Desakan tersebut disampaikan dalam aksi unjuk rasa yang digelar BRSK di depan Gedung KPK, Jakarta, Kamis (16/7/2026). Massa menilai lembaga antirasuah perlu bergerak cepat menindaklanjuti laporan dugaan korupsi yang telah disampaikan ke bagian Pengaduan Masyarakat (Dumas) KPK pada 5 Juli 2026.
Koordinator Lapangan BRSK, Syafiq Naufal, mengatakan dugaan penyimpangan tersebut berkaitan dengan proyek kerja sama layanan notifikasi perbankan antara Bank Rakyat Indonesia (BRI) dan PT Telkom. Menurutnya, penanganan perkara itu harus dilakukan secara transparan dan tanpa pandang bulu.
“Banyak pejabat BUMN menikmati gaji, tunjangan, dan berbagai fasilitas dari negara. Seharusnya itu menjadi amanah untuk bekerja secara profesional dan berintegritas, bukan justru diduga menyalahgunakan kewenangan. Negara tidak boleh kalah oleh koruptor karena setiap rupiah uang rakyat yang dikorupsi mengurangi hak masyarakat memperoleh pendidikan dan layanan kesehatan yang layak,” kata Syafiq dalam orasinya.
Dalam aksi tersebut, BRSK menyebut nama Direktur Utama PT Telkomsel, Nugroho alias Nugi, sebagai pihak yang perlu diperiksa dalam proses penyelidikan. Namun hingga berita ini ditulis, belum ada pernyataan resmi dari KPK mengenai perkembangan laporan tersebut maupun status hukum pihak-pihak yang disebut dalam aksi.

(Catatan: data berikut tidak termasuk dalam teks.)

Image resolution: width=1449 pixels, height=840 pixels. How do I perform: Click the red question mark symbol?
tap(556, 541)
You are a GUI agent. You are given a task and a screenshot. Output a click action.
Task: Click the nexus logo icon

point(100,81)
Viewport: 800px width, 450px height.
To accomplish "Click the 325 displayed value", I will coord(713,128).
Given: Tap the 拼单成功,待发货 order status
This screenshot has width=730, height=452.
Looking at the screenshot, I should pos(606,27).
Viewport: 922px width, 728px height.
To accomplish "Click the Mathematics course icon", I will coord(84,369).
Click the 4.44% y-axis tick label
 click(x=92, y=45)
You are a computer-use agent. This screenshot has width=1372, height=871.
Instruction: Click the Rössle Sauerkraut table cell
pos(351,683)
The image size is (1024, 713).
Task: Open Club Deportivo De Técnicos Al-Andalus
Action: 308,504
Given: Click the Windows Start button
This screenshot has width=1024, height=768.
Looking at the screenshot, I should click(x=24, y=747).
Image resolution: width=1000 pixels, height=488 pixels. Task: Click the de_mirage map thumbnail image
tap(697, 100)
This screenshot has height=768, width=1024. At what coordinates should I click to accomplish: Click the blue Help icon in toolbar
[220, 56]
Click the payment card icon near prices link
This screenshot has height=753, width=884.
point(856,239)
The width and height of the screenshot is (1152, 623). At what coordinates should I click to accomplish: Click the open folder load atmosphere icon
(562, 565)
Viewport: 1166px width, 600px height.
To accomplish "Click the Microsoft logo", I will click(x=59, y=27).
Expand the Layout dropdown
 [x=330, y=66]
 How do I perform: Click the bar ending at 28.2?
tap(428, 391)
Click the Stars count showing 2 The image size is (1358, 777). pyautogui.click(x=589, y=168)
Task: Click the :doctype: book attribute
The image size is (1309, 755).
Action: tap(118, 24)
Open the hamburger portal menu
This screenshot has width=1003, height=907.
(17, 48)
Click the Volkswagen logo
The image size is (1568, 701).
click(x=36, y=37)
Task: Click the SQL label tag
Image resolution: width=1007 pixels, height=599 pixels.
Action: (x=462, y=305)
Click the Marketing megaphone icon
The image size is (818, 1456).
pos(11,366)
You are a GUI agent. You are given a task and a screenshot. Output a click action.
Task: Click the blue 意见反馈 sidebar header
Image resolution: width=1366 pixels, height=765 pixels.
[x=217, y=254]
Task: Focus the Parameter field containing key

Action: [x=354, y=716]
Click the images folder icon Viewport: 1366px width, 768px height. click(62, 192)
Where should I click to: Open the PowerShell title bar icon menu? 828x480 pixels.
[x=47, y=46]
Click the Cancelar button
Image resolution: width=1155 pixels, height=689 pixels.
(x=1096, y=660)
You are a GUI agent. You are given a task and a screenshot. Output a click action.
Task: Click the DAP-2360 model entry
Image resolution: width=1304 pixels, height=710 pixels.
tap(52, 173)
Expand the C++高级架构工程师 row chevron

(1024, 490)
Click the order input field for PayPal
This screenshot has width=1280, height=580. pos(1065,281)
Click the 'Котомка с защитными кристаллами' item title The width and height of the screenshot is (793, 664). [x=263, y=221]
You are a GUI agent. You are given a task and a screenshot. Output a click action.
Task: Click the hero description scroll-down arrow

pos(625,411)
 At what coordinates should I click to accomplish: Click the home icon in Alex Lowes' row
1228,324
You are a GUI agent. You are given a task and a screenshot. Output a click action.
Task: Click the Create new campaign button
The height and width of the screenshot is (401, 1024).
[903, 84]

Selain meminta pemeriksaan terhadap Nugroho alias Nugi, BRSK juga menyampaikan sejumlah tuntutan kepada KPK. Massa meminta lembaga antirasuah mengusut seluruh pihak yang diduga terlibat dalam proyek tersebut, membongkar aktor intelektual di balik dugaan korupsi apabila ditemukan bukti yang cukup, serta menyita aset pihak-pihak yang nantinya terbukti bersalah untuk memulihkan kerugian negara.
BRSK menegaskan pengusutan perkara itu penting sebagai bentuk komitmen pemberantasan korupsi di lingkungan badan usaha milik negara (BUMN) sekaligus menjaga kepercayaan publik terhadap penegakan hukum.
Aksi unjuk rasa berlangsung tertib di bawah pengawalan aparat kepolisian hingga selesai.